A preview folder always looks fine. The full corpus is where the EXIF rotations, corrupt PNGs, CMYK JPEGs, and odd aspect ratios live.

### Dataset: source images in S3

Assume raw images live under `s3://my-photos/originals/` and outputs should be written to `s3://my-photos-resized/`.

```python
import io
import json
import os
from pathlib import Path

import boto3
from PIL import Image, ImageOps
from burla import remote_parallel_map

SRC_BUCKET = "my-photos"
DST_BUCKET = "my-photos-resized"
SRC_PREFIX = "originals/"
OUT_PREFIX = "resized/"
MANIFEST_PATH = Path("/workspace/shared/image-resize/manifest.jsonl")
CHUNK_SIZE = 1_000
SIZES = [256, 512, 1024]
```

### Step 1: Chunk the image keys

The client lists source keys and batches them into 1,000-image chunks.

```python
keys = []
paginator = boto3.client("s3").get_paginator("list_objects_v2")
for page in paginator.paginate(Bucket=SRC_BUCKET, Prefix=SRC_PREFIX):
    keys += [
        obj["Key"]
        for obj in page.get("Contents", [])
        if obj["Key"].lower().endswith((".jpg", ".jpeg", ".png"))
    ]

chunks = [keys[i:i + CHUNK_SIZE] for i in range(0, len(keys), CHUNK_SIZE)]
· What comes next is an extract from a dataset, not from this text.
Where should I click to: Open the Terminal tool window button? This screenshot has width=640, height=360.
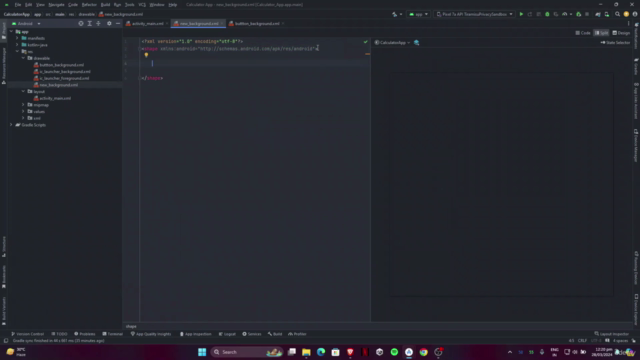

print(f"Built {len(chunks):,} image chunks from {len(keys):,} keys")
```

### Step 2: Resize inside the worker

The worker opens each image, fixes EXIF orientation, writes every target size, and returns a report row. Bad images become manifest rows instead of crashing the whole job.

```python
def resize_chunk(image_keys: list[str]) -> list[dict]:
    s3 = boto3.client("s3")
    rows = []

    for key in image_keys:
        try:
            body = s3.get_object(Bucket=SRC_BUCKET, Key=key)["Body"].read()
            img = ImageOps.exif_transpose(Image.open(io.BytesIO(body))).convert("RGB")
            stem = os.path.splitext(os.path.basename(key))[0]
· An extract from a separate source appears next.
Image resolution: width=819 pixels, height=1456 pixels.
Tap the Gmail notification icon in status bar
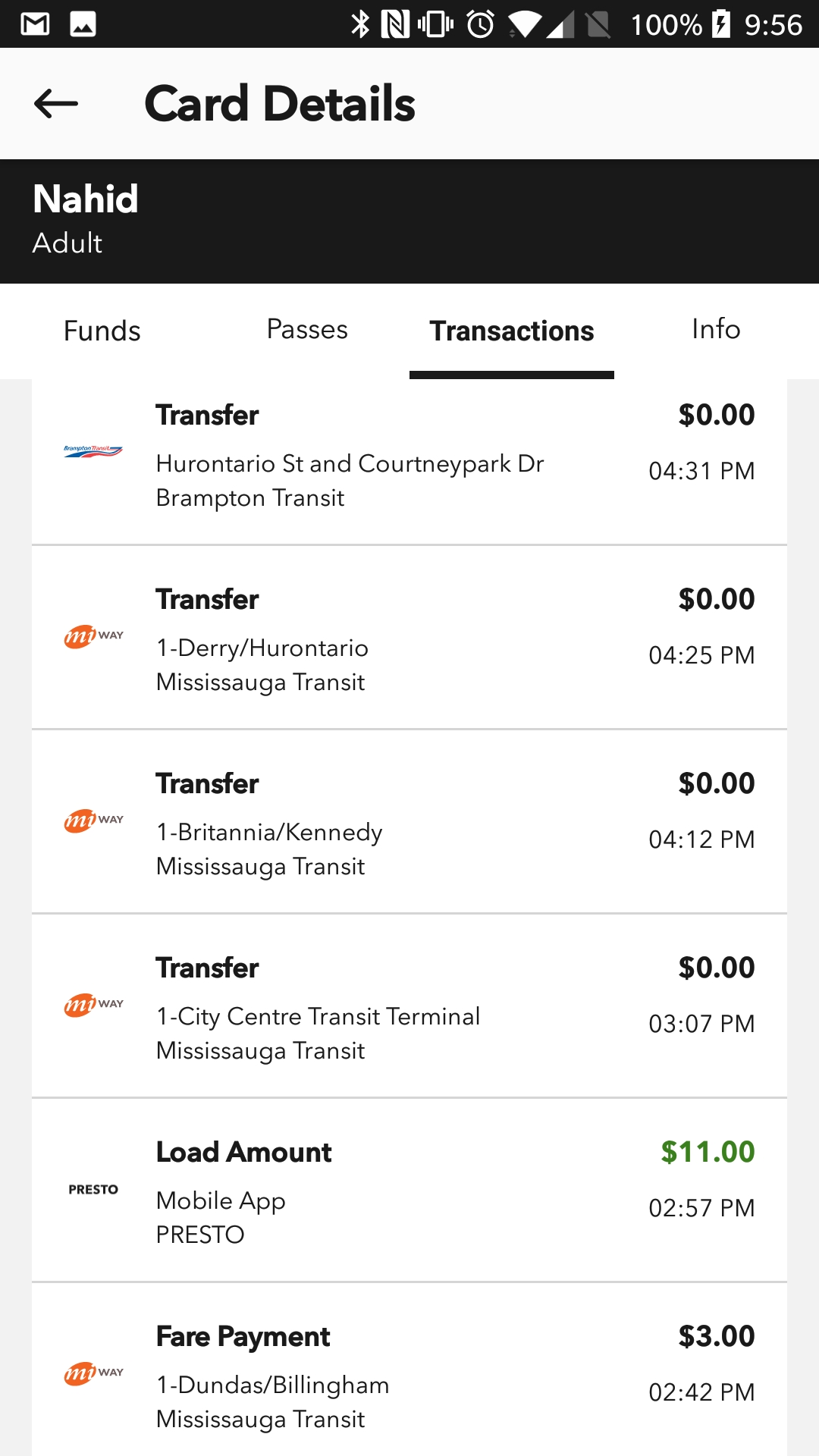pyautogui.click(x=35, y=24)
            output_keys = []
            for size in SIZES:
                resized = img.copy()
                resized.thumbnail((size, size), Image.Resampling.LANCZOS)
                buf = io.BytesIO()
                resized.save(buf, format="JPEG", quality=85, optimize=True, progressive=True)
                out_key = f"{OUT_PREFIX}{size}/{stem}.jpg"
                s3.put_object(Bucket=DST_BUCKET, Key=out_key, Body=buf.getvalue())
                output_keys.append(out_key)

            rows.append({
                "key": key,
                "orig_w": img.size[0],
                "orig_h": img.size[1],
                "output_keys": output_keys,
                "ok": True,
            })
        except Exception as exc:
            rows.append({"key": key, "ok": False, "error": repr(exc)})

    return rows
```

### Step 3: Smoke test one chunk

The first chunk usually reveals missing dependencies, bad credentials, or PIL edge cases.

```python
test_rows = remote_parallel_map(
    resize_chunk,
    chunks[:1],
    func_cpu=1,
    func_ram=4,
)[0]

print(test_rows[:3])
```

### Step 4: Stream the manifest

Workers write images directly to S3. The client writes the report as chunks finish.

```python
MANIFEST_PATH.parent.mkdir(parents=True, exist_ok=True)
with MANIFEST_PATH.open("w") as f:
    for chunk_result in remote_parallel_map(
        resize_chunk,
        chunks,
        func_cpu=1,
        func_ram=4,
        generator=True,
        grow=True,
    ):
        for row in chunk_result:
            f.write(json.dumps(row) + "\n")

print(MANIFEST_PATH)
```